The Marian Anderson String Quartet, the first African-American chamber ensemble to win a major prize (the International Cleveland Quartet Competition in 1991), will be presented by the Candlelight Concert Society at 8 p.m. Saturday at Howard Community College's Smith Theatre in Columbia. The program includes quartets by Haydn and Colderidge Taylor Perkinson, along with the Piano Quintet by Brahms (with pianist Raymond Jackson). Tickets are $28, $24 for seniors, $9 for students. Call 410-715-0034.

HouFei Yang, winner of the Yale Gordon Competition at the Peabody Institute, will be the featured artist in the next presentation on the Music in the Great Hall series. The pianist will perform works by Bach, Chopin and Ravel; he'll also be joined by violinist Tao-Chang Yu in a sonata by Faure. Performances are at 8 p.m. Friday, 3 p.m. Sunday at the Towson Unitarian Universalist Church, 1710 Dulaney Valley Road. Tickets are $15, $6 for students. Call 410-813-4255.

Janice Chandler, whose creamy soprano has graced many local stages, will give a recital with pianist Eric Conway at 3:30 p.m. Sunday for Community Concerts at Second Presbyterian Church, 4200 St. Paul St. Admission is free. For more information, call 410-744-4034.

Getting back to notable Russian artists, three of the finest talents on the scene today are due shortly on the Shriver Hall Concert Series.

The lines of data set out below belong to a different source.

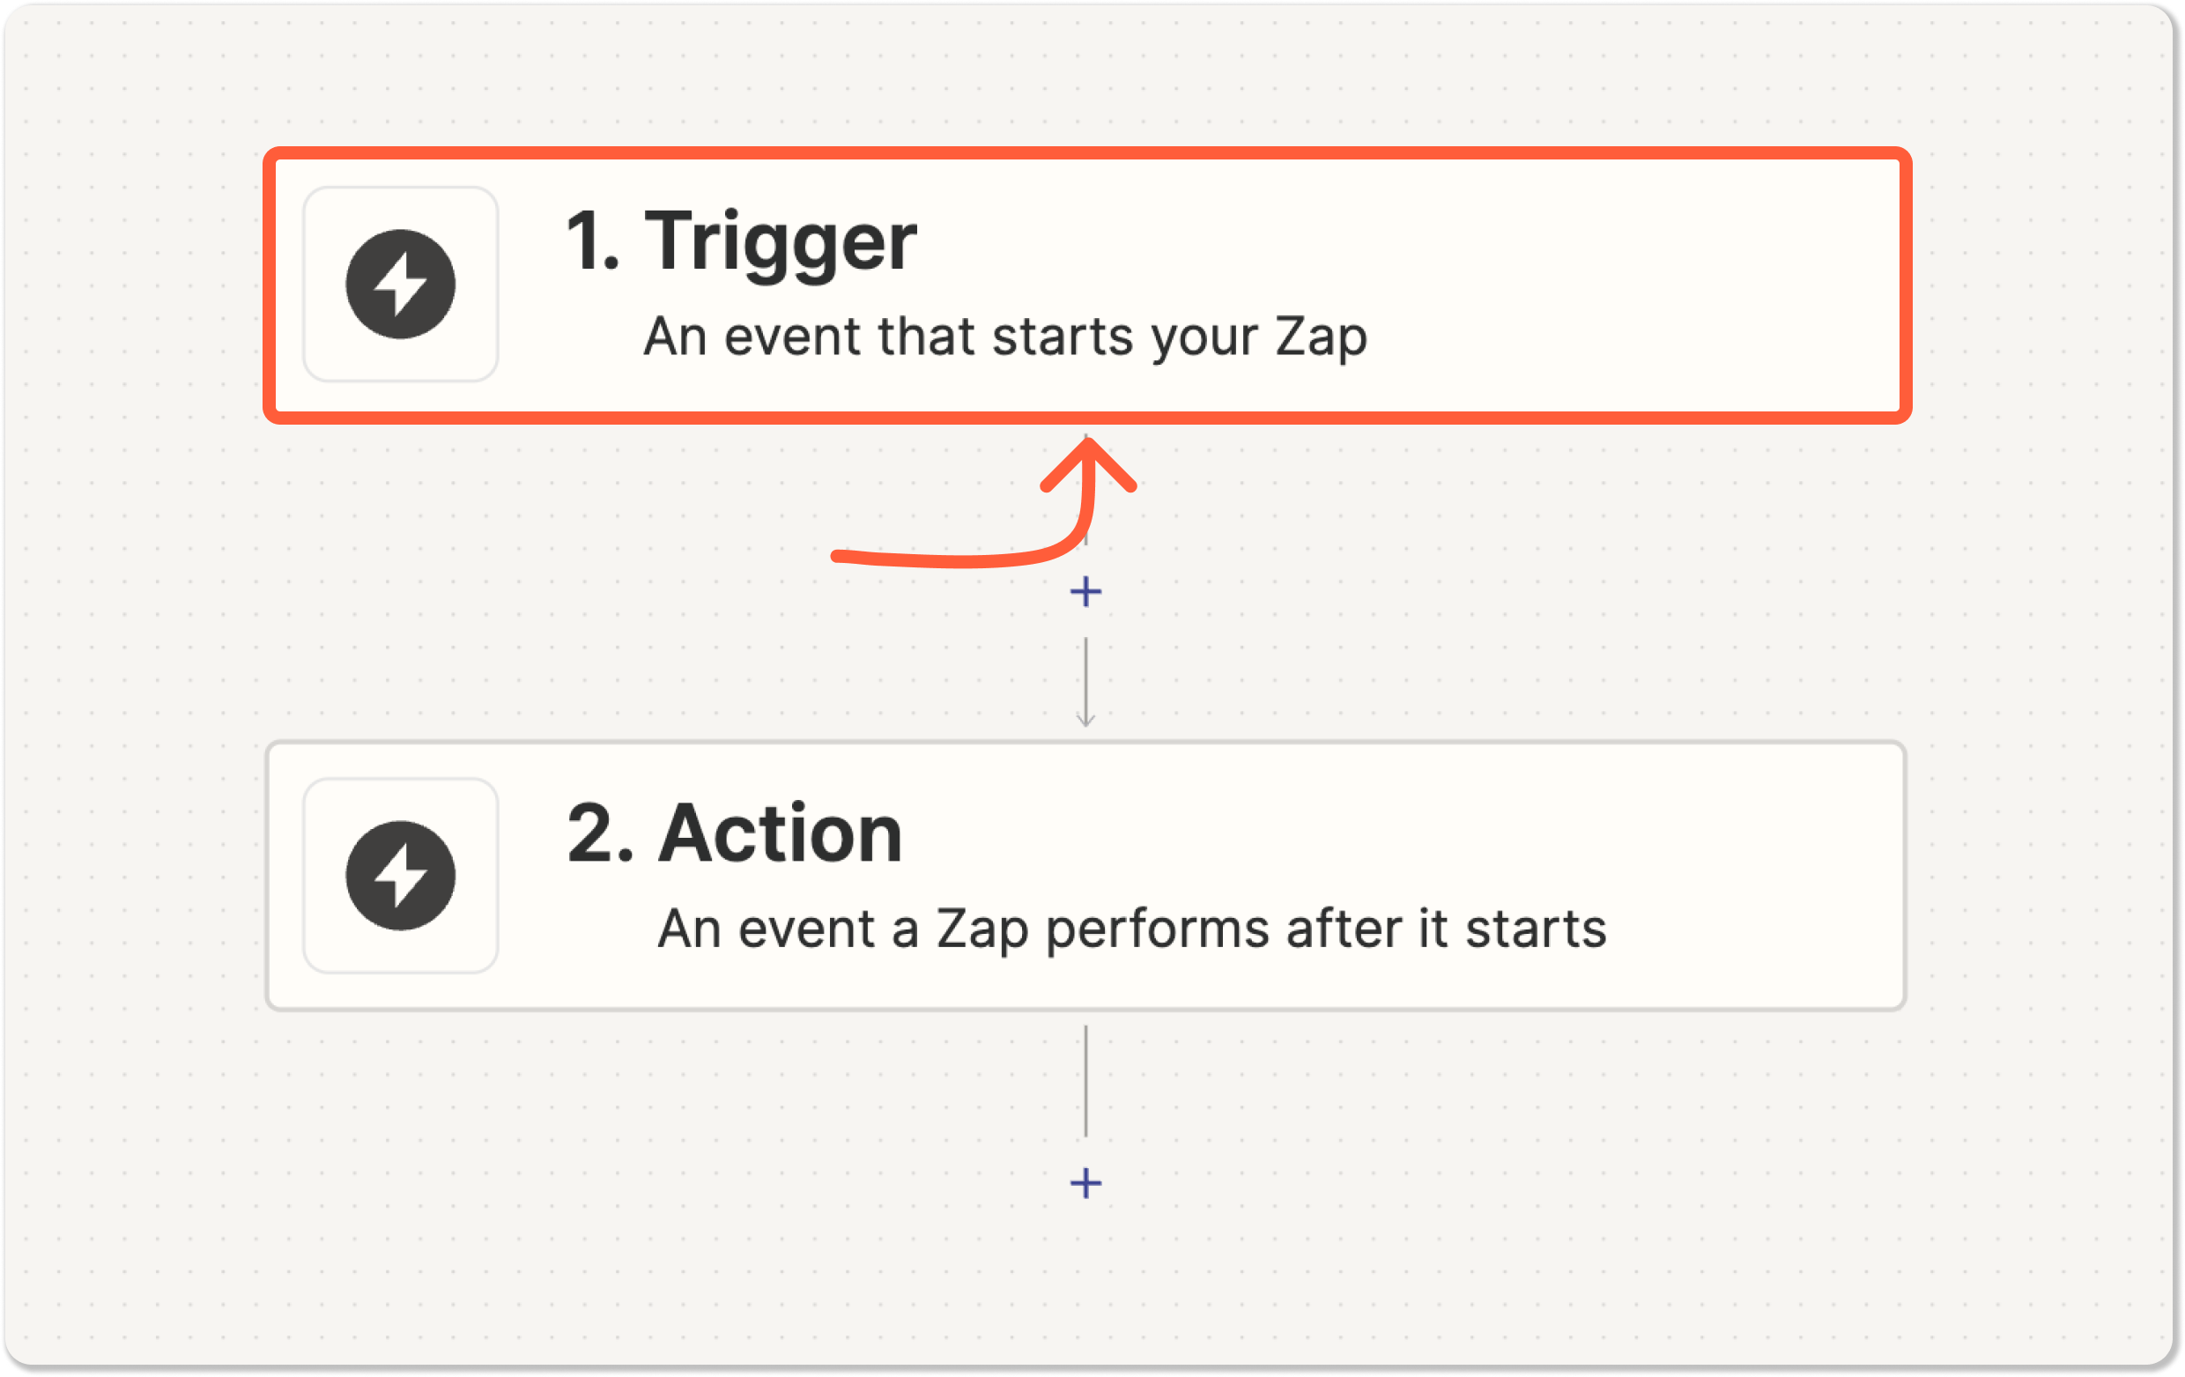Click 'An event that starts your Zap' text
Viewport: 2185px width, 1377px height.
[1004, 337]
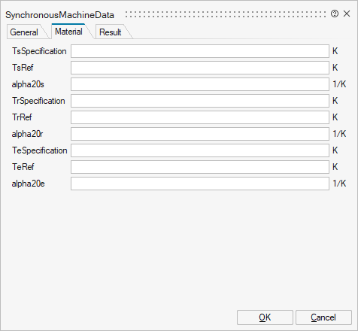
Task: Select the Material tab
Action: (69, 32)
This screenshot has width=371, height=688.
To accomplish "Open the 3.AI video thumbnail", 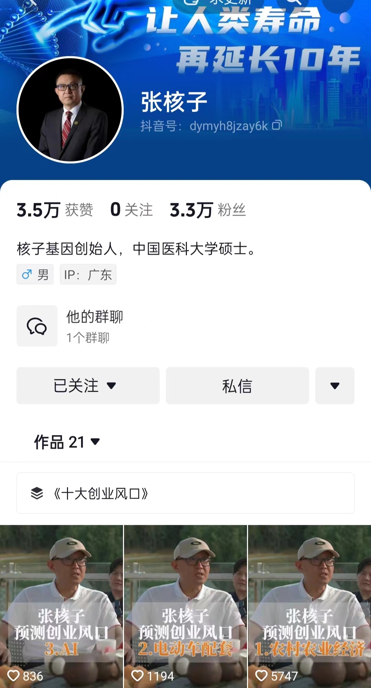I will (61, 606).
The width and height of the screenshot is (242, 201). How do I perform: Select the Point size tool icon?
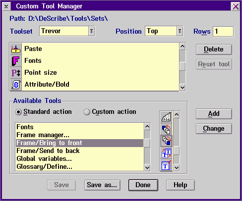pos(16,73)
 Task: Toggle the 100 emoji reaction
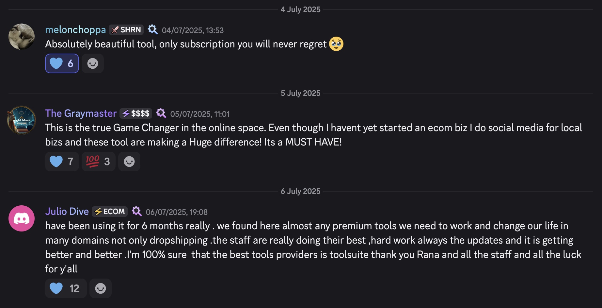click(x=98, y=162)
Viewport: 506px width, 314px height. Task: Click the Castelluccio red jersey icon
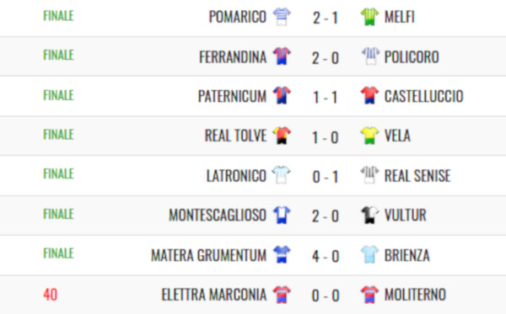pyautogui.click(x=369, y=96)
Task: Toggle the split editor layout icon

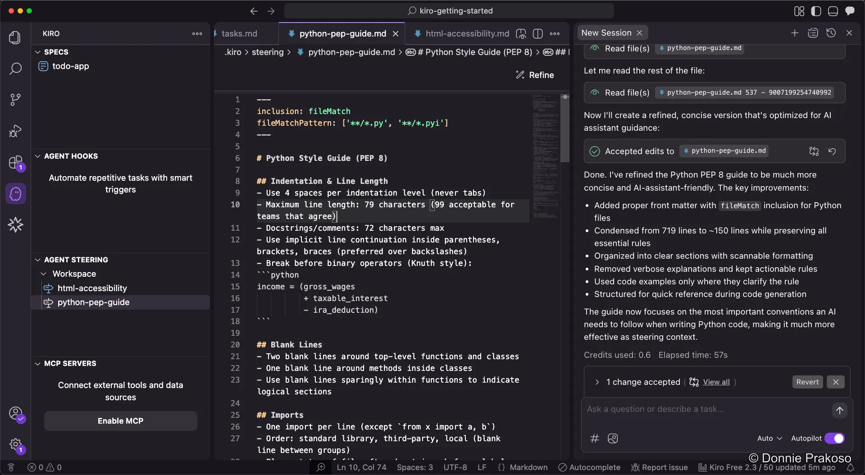Action: pyautogui.click(x=537, y=34)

Violinst Vadim Repin, accompanied by pianist Boris Berezovsky, will be in recital at 5:30 p.m. Jan. 19. The program includes works by Tartini, Prokofiev, Greig, Ravel and Chausson. And keyboard virtuoso Arcadi Volodos will play works by Scriabin, Rachmaninoff, Schubert, Liszt and Saint-Saens at 7:30 p.m. Jan. 26.

Performances are at Shriver Hall, Johns Hopkins University, 3400 N. Charles St. Tickets for each recital are $33, $17 for students; student rush tickets are $8. Call 410-516-7164.